Il riferimento a valutazioni qualitative ed il coinvolgimento del Consiglio Europeo fanno pensare che la questione dell'individuazione dei settori soggetti a rischio di carbon leakage sia tutt'altro che risolta e che si ripresenterà, con la sua dose di tensioni tra i diversi Stati Membri, ad intervalli regolari. Infatti, l'allocazione gratuita di quote rappresenta primariamente un trasferimento di ricchezza(4) ai suddetti settori - pari al valore di mercato delle quote assegnate a titolo gratuito. Non dovrà quindi sorprendere che ogni comparto abbia cercato e cercherà di sostenere di essere soggetto a rischio di carbon leakage, ed eserciterà pressioni sul proprio governo per ottenere tale riconoscimento. Un maggiore ricorso ad allocazioni gratuite ridurrà peraltro i proventi derivanti dalle aste, che viene previsto siano utilizzati, almeno in parte, per finanziare misure di riduzione delle emissioni di GHG, di supporto alle fonti rinnovabili, di gestione del territorio e per altri scopi comunque strumentali al raggiungimento degli obiettivi in campo ambientale. Pertanto ci si può attendere che i settori che potranno beneficiare di tali finanziamenti esercitino pressioni per cercare di limitare al massimo il ricorso ad assegnazioni a titolo gratuito, in modo da salvaguardare le risorse finanziarie derivanti dalle aste. Dal momento che la lista dei settori ammessi all'allocazione gratuita delle quote potrà essere modificata anche annualmente, il tema rimarrà una costante materia del contendere tra diversi settori, e diversi Stati Membri. Per evitare questa situazione, sarebbe forse stato più opportuno puntare sull'altro strumento proposto dalla Commissione Europea per fronteggiare il rischio di carbon leakage, cioè sull'inclusione delle importazioni da paesi terzi nell'ETS. In realtà, tale strumento è ancora previsto nel testo approvato dal Consiglio Europeo, ma l'attenzione rivolta ai criteri di individuazione dei settori ammessi all'assegnazione gratuita delle quote fa pensare che, in pratica, sia stato, almeno per ora, accantonato. Avrebbe avuto peraltro il vantaggio di poter essere applicato a tutti i settori, senza la necessità di misurare il grado di esposizione al rischio di carbon leakage dei diversi comparti; avrebbe anche posto veramente sullo stesso piano produzione comunitaria ed extra-comunitaria(5).

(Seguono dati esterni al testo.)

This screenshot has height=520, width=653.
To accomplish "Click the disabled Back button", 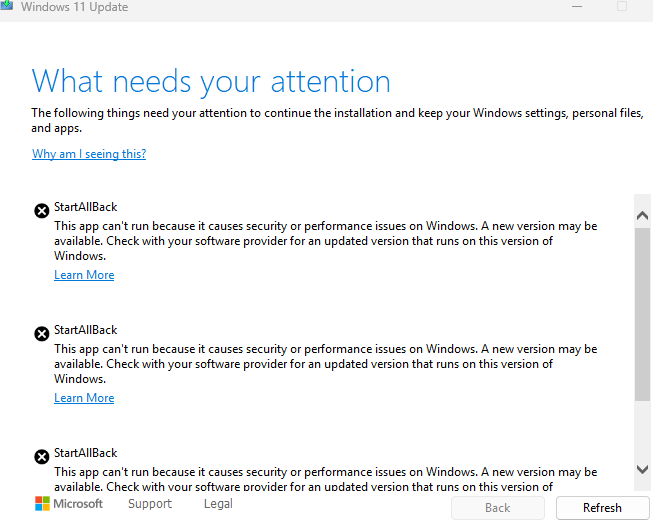I will tap(498, 508).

1) Sempre con riferimento ai livelli del 1990.

2) Nel periodo 2005 – 207, l'assegnazione delle quote di emissione a titolo oneroso non ha raggiunto l'1% delle quote totali emesse. Per lo stesso periodo, la Direttiva 2003/87/CE prevedeva un limite massimo del 5%. Nel periodo successivo – 2008 - 2012 – tale percentuale sarà comunque inferiore al 5%, a fronte di un livello massimo del 10%.

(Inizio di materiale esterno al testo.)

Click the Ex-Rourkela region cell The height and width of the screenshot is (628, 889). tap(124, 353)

3) Il testo nella versione in inglese come emendato in esito al Consiglio Europeo recita: "after discussion in the European Council".

4) Non è infatti generalmente vero che l'assegnazione gratuita di quote modifichi le strategie di prezzo dei settori beneficiari, dal momento che comunque, anche se ricevute gratuitamente, l'utilizzo delle quote per coprire emissioni comporta un costo opportunità.

5) In questo caso, infatti, non si creerebbe, per la produzione comunitaria, la divaricazione tra costi monetari e costi opportunità.